Interesting week.  As we approach Monday, the day that is over 55 days since the DOW last made a new high, it is worth repeating the question I have asked every week since: is the top behind us?  The theory is that the market never crashes from the top.  It eases downward, then collapses.

Nasdaq-April-24-2015

While the DOW and S&P 500 are not at all time highs, the Nasdaq is, and that’s remarkable, because the previous high was at the tail end of the dot-com bubble bursting in the year 2000.  15 years later and we have finally recovered.  Or, stated another way, if you had bought the Nasdaq at the top, you have had 15 wasted years to get back to even.

That’s the problem with market crashes.  It takes a long time to recover, and that’s why I’m keeping a close eye on current market action.  I would prefer not to be holding securities at the top.

A Record for the Dow

As reported by Dana Lyons, the Dow has had an interesting streak:

It has now been 30 days since the index has made either a 1-month high OR a 1-month low. This is just the 8th such streak in the last 100 years.
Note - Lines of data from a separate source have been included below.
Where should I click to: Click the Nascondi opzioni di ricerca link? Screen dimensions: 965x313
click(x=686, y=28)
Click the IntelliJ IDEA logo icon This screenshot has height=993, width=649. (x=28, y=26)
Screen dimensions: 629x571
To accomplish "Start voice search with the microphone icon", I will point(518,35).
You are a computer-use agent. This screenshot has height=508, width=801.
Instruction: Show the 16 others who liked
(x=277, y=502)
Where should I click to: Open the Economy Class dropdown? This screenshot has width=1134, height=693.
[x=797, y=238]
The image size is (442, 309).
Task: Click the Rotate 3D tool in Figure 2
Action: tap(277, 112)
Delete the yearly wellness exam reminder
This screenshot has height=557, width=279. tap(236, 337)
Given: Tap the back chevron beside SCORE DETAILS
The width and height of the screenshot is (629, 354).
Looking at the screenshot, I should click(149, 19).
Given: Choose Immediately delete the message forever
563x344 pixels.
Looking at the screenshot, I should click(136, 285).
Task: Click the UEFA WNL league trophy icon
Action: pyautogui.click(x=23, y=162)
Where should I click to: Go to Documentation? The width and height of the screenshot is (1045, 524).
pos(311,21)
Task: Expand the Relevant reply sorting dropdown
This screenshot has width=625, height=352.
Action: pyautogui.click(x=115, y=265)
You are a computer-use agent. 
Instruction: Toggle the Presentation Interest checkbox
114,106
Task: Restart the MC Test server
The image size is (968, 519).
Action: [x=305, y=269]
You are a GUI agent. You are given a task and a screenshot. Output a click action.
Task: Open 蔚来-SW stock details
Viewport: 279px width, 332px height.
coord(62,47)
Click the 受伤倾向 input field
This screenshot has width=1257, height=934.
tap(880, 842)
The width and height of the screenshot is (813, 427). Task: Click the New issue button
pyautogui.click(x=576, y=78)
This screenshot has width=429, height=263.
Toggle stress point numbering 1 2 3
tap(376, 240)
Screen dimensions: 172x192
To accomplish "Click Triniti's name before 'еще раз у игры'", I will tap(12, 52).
The DJIA actually once went 55 years (1943-1998) without one of these streaks. Here are the dates of the 8 historical streaks along with the number of days the streak would eventually reach.

  • 1/9/1919 (36 days)
  • 1/29/1931 (36)
  • 2/5/1942 (31)
  • 9/14/1943 (32)
  • 10/13/1998 (31)
  • 3/5/2008 (30)
  • 9/21/2011 (30)

As you can see, most of the streaks ended within a few days. Only two of them (none since 1931) lasted more than 32. So if this current streak lasts beyond Monday, it would truly be historic.

So what does this mean?  Probably nothing.  The range will end when the range ends, and we will either burst up, or down.

Of perhaps greater interest this week is Apple.  I own the stock (but not the new watch; I couldn’t care less).  As reported by Factset Insight:

Apple is scheduled to report earnings for the first quarter on April 27. The current mean EPS estimate for Q1 2014 is $2.15, compared to year-ago actual EPS of $1.66.

Apple is currently expected to be the largest positive contributor to year-over-earnings growth for the Information Technology sector for Q1 2015 and the second largest positive contributor (after Bank of America) to year-over-year earnings for the entire S&P 500. The blended (combines actual results for companies that have reported and estimated results for companies yet to report) for the Information Technology sector is 0.7%. Excluding Apple, the blended earnings growth rate for the sector would fall to -5.1%. The blended earnings decline for the entire S&P 500 is -2.8%. Excluding Apple, the blended earnings decline for the S&P 500 would increase to -3.9%.

Interesting.  For the sector, earnings growth will be around 0.7%, but if you take Apple out we’re negative by 5.1%.  The entire S&P 500 is negative regardless of whether or not Apple is in or out.

So how can the market push ahead to new highs when earnings are declining?

Could a big earnings “miss” by Apple on Monday be the start of the crash?

If Apple beats estimates, does the stock market power to new highs?